Melosh also created an online impact calculator that lets you enter data on hypothetical asteroid strikes to see the resulting cataclysm.

The next most credibly threatening asteroid is Apophis, which is about one-third of a mile in diameter. There is a miniscule chance -- about one in 250,000 -- that it will strike Earth in 2036.

According to Melosh's calculator, the impact of Apophis, though a bona fide disaster, wouldn't exactly mean certain doom for all of humanity: It would create a crater a little more than two miles wide and 1,500 feet deep.

Another kind of end-of-days scenario doesn't so much posit destruction of the entire world -- just a radical change in its composition that makes it impossible for us to live. And we're probably likely to cause this change ourselves, albeit unintentionally.

One version of this kind of scenario is found in Kurt Vonnegut's novel Cat's Cradle, whose plot centers on a fictional substance called ice-nine, a special form of ice that converts all liquid water into more Ice-nine. When a sample of ice-nine is dropped into the ocean, it locks up all of Earth's water and brings about the end of humanity.

[Saved entries]
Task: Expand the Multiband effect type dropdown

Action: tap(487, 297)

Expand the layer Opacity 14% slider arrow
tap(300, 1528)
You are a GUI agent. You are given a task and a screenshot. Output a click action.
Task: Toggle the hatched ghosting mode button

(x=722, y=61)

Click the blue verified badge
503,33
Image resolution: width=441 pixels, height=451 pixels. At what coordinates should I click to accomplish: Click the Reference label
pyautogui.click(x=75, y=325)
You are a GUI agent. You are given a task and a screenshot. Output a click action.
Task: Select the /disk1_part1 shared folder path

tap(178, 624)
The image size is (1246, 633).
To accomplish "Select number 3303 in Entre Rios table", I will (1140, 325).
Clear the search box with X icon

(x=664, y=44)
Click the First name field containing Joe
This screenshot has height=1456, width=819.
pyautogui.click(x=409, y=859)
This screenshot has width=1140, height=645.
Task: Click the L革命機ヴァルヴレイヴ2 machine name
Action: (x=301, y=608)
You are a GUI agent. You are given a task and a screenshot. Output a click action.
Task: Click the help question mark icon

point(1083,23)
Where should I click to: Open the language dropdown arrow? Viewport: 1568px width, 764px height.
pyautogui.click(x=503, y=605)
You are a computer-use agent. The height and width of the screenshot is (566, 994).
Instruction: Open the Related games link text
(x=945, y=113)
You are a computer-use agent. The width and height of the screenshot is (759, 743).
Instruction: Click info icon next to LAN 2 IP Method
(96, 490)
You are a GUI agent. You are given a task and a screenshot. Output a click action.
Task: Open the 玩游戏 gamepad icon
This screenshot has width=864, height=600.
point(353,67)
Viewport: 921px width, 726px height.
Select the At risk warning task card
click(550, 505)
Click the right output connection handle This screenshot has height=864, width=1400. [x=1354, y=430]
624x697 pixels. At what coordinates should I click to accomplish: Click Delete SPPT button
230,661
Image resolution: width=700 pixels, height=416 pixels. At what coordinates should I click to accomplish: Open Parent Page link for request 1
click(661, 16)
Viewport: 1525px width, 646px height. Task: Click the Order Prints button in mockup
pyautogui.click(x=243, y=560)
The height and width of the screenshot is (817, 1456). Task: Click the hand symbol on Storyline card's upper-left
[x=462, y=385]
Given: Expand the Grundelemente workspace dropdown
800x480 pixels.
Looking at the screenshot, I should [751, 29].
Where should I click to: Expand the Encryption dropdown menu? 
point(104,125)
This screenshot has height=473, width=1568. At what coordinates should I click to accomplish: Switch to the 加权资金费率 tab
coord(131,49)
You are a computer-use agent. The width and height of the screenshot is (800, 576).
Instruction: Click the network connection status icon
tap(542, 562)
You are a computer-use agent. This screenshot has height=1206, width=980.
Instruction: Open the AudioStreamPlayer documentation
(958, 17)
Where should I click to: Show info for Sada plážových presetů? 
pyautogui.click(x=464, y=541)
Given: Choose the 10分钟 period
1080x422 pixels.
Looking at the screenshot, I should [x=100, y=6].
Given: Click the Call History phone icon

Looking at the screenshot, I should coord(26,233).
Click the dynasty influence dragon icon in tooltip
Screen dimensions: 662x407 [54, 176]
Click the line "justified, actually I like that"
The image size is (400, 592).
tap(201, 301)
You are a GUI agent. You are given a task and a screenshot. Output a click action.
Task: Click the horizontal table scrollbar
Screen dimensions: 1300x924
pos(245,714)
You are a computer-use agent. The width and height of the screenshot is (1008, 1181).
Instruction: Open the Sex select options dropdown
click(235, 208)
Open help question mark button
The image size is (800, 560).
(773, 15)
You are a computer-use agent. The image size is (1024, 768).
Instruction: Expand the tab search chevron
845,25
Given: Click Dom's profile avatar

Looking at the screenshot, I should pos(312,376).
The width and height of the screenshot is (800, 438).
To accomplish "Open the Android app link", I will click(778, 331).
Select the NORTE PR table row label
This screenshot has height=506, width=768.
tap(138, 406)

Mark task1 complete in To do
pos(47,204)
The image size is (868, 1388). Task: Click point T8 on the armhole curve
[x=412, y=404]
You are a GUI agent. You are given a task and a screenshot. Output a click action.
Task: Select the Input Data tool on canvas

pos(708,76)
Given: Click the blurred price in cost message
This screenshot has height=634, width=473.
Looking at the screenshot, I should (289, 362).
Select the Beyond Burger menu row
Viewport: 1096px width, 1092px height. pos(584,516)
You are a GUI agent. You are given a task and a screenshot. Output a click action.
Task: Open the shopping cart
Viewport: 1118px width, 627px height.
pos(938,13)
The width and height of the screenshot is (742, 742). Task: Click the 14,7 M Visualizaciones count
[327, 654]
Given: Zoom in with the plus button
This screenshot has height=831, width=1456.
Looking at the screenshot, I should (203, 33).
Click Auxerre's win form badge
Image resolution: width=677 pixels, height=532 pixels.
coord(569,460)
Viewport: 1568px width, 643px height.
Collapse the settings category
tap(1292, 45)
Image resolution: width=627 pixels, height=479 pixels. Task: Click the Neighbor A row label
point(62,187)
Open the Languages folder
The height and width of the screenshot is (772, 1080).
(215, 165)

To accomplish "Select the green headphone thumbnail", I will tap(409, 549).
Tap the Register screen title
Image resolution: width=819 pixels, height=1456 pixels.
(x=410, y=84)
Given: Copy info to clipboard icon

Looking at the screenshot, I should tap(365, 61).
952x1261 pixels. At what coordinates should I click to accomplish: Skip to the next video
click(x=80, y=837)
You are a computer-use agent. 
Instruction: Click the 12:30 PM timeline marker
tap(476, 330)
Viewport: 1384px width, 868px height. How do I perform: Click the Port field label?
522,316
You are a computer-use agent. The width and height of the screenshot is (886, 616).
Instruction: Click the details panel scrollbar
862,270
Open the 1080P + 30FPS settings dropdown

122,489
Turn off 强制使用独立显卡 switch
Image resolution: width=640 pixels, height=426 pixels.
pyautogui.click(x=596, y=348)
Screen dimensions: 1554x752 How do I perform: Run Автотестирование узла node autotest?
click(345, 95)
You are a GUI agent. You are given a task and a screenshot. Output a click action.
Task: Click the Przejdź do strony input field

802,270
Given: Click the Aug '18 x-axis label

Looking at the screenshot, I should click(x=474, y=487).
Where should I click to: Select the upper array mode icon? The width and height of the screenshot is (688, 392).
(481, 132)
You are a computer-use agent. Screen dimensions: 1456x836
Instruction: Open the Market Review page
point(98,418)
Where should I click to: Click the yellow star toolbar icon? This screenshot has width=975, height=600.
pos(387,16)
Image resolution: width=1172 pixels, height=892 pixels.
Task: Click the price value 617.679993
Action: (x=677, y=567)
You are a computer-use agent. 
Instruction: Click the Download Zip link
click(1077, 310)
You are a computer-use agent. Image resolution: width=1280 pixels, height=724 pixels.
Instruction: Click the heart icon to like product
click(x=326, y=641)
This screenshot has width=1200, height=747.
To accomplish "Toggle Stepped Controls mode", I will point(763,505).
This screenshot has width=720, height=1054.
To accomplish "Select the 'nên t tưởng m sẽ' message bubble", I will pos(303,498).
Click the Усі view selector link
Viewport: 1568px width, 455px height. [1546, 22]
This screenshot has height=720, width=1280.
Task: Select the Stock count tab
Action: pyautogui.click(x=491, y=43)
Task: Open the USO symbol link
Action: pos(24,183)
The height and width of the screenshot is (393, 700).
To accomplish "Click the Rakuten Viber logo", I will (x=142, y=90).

ASSIGNED TASK —
Write out the passage on doomsday scenarios word for word, from "Melosh also created" up to and including "Earth in 2036.". The saved entries are separate material and have no connection to the passage on doomsday scenarios.

SOLVED EXERCISE —
Melosh also created an online impact calculator that lets you enter data on hypothetical asteroid strikes to see the resulting cataclysm.

The next most credibly threatening asteroid is Apophis, which is about one-third of a mile in diameter. There is a miniscule chance -- about one in 250,000 -- that it will strike Earth in 2036.